* **Record excerpts**
※

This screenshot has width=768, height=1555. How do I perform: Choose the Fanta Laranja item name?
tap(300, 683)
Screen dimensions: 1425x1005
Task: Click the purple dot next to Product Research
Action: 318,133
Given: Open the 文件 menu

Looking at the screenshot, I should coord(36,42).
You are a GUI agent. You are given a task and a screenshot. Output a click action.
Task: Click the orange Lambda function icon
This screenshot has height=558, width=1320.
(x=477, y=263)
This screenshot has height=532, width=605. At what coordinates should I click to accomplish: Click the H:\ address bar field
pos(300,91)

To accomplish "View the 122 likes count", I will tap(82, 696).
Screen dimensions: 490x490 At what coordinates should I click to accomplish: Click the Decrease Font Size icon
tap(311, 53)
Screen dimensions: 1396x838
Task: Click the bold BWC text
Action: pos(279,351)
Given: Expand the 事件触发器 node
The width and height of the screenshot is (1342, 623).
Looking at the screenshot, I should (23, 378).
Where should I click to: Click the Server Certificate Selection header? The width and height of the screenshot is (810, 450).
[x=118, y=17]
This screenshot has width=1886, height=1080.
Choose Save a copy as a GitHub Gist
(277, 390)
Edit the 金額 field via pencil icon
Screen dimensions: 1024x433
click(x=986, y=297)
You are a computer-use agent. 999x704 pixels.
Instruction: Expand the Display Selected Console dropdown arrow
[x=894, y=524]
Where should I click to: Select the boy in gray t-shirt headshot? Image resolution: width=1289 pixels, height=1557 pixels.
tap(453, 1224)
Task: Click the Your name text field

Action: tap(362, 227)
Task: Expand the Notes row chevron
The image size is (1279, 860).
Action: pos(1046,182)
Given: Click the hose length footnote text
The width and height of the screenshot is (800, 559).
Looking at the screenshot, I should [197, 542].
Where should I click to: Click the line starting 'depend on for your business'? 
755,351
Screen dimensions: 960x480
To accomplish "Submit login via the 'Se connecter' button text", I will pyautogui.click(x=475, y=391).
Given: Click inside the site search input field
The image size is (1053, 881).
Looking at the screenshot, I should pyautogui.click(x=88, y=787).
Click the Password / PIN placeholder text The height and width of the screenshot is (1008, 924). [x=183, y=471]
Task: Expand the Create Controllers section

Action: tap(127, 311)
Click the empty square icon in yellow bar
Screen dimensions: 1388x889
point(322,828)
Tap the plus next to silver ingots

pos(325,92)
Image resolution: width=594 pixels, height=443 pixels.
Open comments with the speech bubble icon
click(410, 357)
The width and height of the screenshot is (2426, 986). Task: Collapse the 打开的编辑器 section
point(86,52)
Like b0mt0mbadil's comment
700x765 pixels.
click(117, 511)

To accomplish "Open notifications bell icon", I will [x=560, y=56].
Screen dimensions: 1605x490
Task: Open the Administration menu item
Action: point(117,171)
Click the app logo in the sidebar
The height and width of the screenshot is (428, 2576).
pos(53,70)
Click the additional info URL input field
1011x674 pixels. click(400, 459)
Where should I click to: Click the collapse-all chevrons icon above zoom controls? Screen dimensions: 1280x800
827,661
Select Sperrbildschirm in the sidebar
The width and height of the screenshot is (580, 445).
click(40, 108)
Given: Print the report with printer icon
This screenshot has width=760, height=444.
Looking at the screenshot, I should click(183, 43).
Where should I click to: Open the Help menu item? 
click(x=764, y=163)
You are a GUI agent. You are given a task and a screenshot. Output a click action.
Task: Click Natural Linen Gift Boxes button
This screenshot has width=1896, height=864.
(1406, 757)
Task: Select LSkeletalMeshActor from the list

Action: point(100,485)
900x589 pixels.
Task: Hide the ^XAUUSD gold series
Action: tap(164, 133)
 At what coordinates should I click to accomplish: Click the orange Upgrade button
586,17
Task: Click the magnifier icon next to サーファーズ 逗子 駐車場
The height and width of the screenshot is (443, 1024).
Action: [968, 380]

※

* **Problem to solve**
Could you please repeat the data exactly as given?

* **Solution to this problem**
This screenshot has width=768, height=1555. How do I perform: Choose the Fanta Laranja item name?
tap(300, 683)
Screen dimensions: 1425x1005
Task: Click the purple dot next to Product Research
Action: 318,133
Given: Open the 文件 menu

Looking at the screenshot, I should coord(36,42).
You are a GUI agent. You are given a task and a screenshot. Output a click action.
Task: Click the orange Lambda function icon
This screenshot has height=558, width=1320.
(x=477, y=263)
This screenshot has height=532, width=605. At what coordinates should I click to accomplish: Click the H:\ address bar field
pos(300,91)

To accomplish "View the 122 likes count", I will tap(82, 696).
Screen dimensions: 490x490 At what coordinates should I click to accomplish: Click the Decrease Font Size icon
tap(311, 53)
Screen dimensions: 1396x838
Task: Click the bold BWC text
Action: pos(279,351)
Given: Expand the 事件触发器 node
The width and height of the screenshot is (1342, 623).
Looking at the screenshot, I should (23, 378).
Where should I click to: Click the Server Certificate Selection header? The width and height of the screenshot is (810, 450).
[x=118, y=17]
This screenshot has width=1886, height=1080.
Choose Save a copy as a GitHub Gist
(277, 390)
Edit the 金額 field via pencil icon
Screen dimensions: 1024x433
click(x=986, y=297)
You are a computer-use agent. 999x704 pixels.
Instruction: Expand the Display Selected Console dropdown arrow
[x=894, y=524]
Where should I click to: Select the boy in gray t-shirt headshot? Image resolution: width=1289 pixels, height=1557 pixels.
tap(453, 1224)
Task: Click the Your name text field

Action: tap(362, 227)
Task: Expand the Notes row chevron
The image size is (1279, 860).
Action: pos(1046,182)
Given: Click the hose length footnote text
The width and height of the screenshot is (800, 559).
Looking at the screenshot, I should [197, 542].
Where should I click to: Click the line starting 'depend on for your business'? 
755,351
Screen dimensions: 960x480
To accomplish "Submit login via the 'Se connecter' button text", I will pyautogui.click(x=475, y=391).
Given: Click inside the site search input field
The image size is (1053, 881).
Looking at the screenshot, I should pyautogui.click(x=88, y=787).
Click the Password / PIN placeholder text The height and width of the screenshot is (1008, 924). [x=183, y=471]
Task: Expand the Create Controllers section

Action: tap(127, 311)
Click the empty square icon in yellow bar
Screen dimensions: 1388x889
point(322,828)
Tap the plus next to silver ingots

pos(325,92)
Image resolution: width=594 pixels, height=443 pixels.
Open comments with the speech bubble icon
click(410, 357)
The width and height of the screenshot is (2426, 986). Task: Collapse the 打开的编辑器 section
point(86,52)
Like b0mt0mbadil's comment
700x765 pixels.
click(117, 511)

To accomplish "Open notifications bell icon", I will [x=560, y=56].
Screen dimensions: 1605x490
Task: Open the Administration menu item
Action: point(117,171)
Click the app logo in the sidebar
The height and width of the screenshot is (428, 2576).
pos(53,70)
Click the additional info URL input field
1011x674 pixels. click(400, 459)
Where should I click to: Click the collapse-all chevrons icon above zoom controls? Screen dimensions: 1280x800
827,661
Select Sperrbildschirm in the sidebar
The width and height of the screenshot is (580, 445).
click(40, 108)
Given: Print the report with printer icon
This screenshot has width=760, height=444.
Looking at the screenshot, I should click(183, 43).
Where should I click to: Open the Help menu item? 
click(x=764, y=163)
You are a GUI agent. You are given a task and a screenshot. Output a click action.
Task: Click Natural Linen Gift Boxes button
This screenshot has width=1896, height=864.
(1406, 757)
Task: Select LSkeletalMeshActor from the list

Action: point(100,485)
900x589 pixels.
Task: Hide the ^XAUUSD gold series
Action: tap(164, 133)
 At what coordinates should I click to accomplish: Click the orange Upgrade button
586,17
Task: Click the magnifier icon next to サーファーズ 逗子 駐車場
The height and width of the screenshot is (443, 1024).
Action: [968, 380]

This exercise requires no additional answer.